By 1870's, Nestle's Infant Food (malt, wheat flour, sugar, milk) was available in the United States of America, selling for 50 cents per glass bottle.

Wednesday, September 3, 2008

peach harvest


We harvested a beautiful, fully-laden peach tree last week -- and spent the next several days putting up gallons and gallons of peaches!

The bountiful tree yielded about 600 ripe organically-grown peaches.


By the time our appetites are ready for peaches again, winter will be upon us . . .

**
Recipe for freezing fresh peach slices:

We peeled, pitted and sliced the peaches. They were spooned into plastic Ziploc freezer bags.

We sprinkled each gallon of peach slices with about 1/2 cup sugar and about 1/2 cup lemon juice.

Then the air was squeezed out of the bags as much as possible.

The bags were zipped shut and placed in the freezer.

Monday, September 1, 2008

sodium benzoate plus vitamin c = damaged DNA

*

The bad news is:

that many soft drinks contain a combination of preservative sodium benzoate and ascorbic acid (vitamin c). Together in soft drinks they create benzene, a well-known extremely harmful substance which causes serious damage to the DNA of mitochondria in cells. Such mitochondrial damage leads to cirrhosis of the liver, Parkinson disease symptoms, and aging.

UK research studies detail the adverse effects of sodium benzoate plus ascorbic acid in soft drinks. Coca-cola is taking this harmful combination of ingredients out of its soft drinks in the United Kingdom -- but not, as far as I can tell, in the USA.

*
Additional bad news:

Sheffield University research links sodium benzoate and a group of artificial food colorings to hyperactivity in children:

Besides the preservative sodium benzoate (E211), the artificial colours tested in the study were tartrazine (E102), ponceau 4R (E124), sunset yellow (E110), carmoisine (E122), quinoline yellow (E104) and allura red AC (E129)

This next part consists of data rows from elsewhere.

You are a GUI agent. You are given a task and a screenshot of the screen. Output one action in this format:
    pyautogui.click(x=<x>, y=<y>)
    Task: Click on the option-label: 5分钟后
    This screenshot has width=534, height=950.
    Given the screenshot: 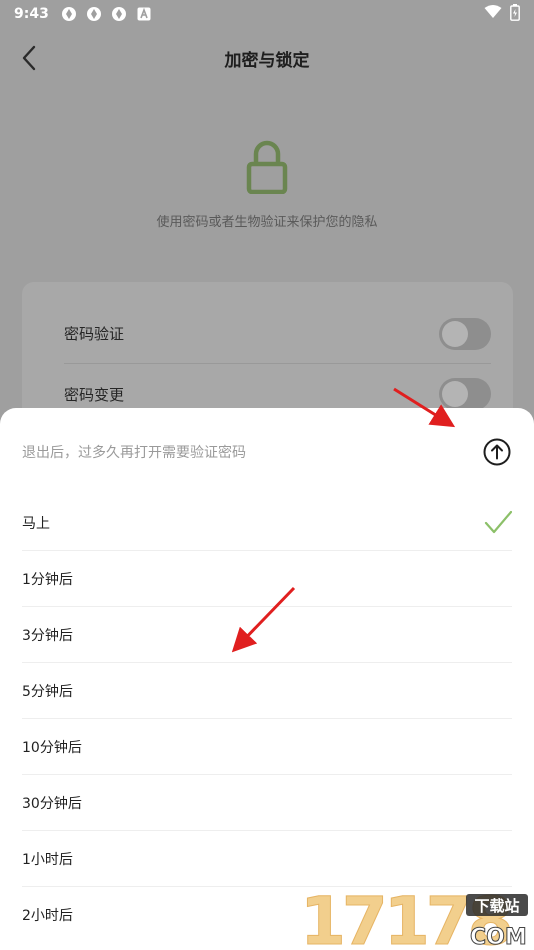 What is the action you would take?
    pyautogui.click(x=48, y=692)
    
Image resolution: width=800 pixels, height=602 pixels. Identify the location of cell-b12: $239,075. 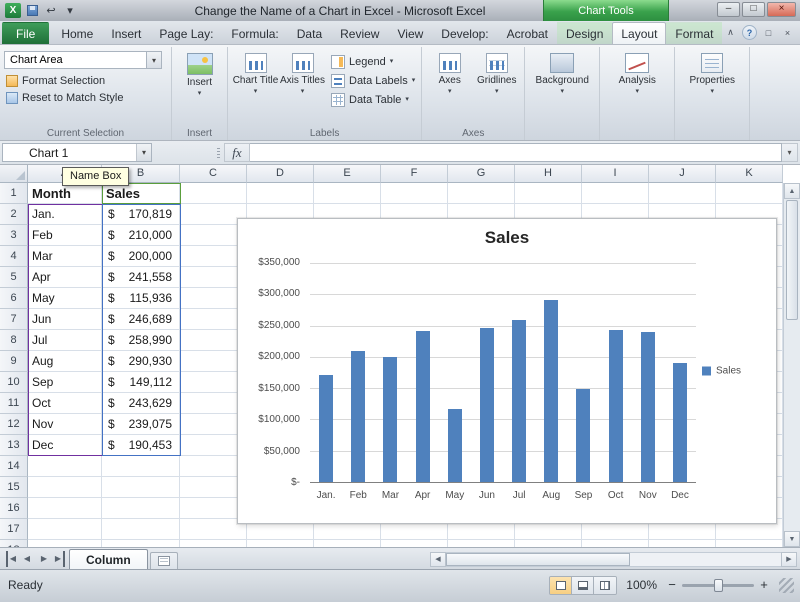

The preservative sodium benzoate, and three of the European food colors listed above are approved for use by food product manufacturers in the USA. They are:

tartrazine (FD&C yellow no. 5), sunset yellow (FD&C yellow no. 6), and allura red (FD&C red no. 40).


A word to the wise is sufficient, I am sure . . .

**

We will be avoiding soft drinks indefinitely.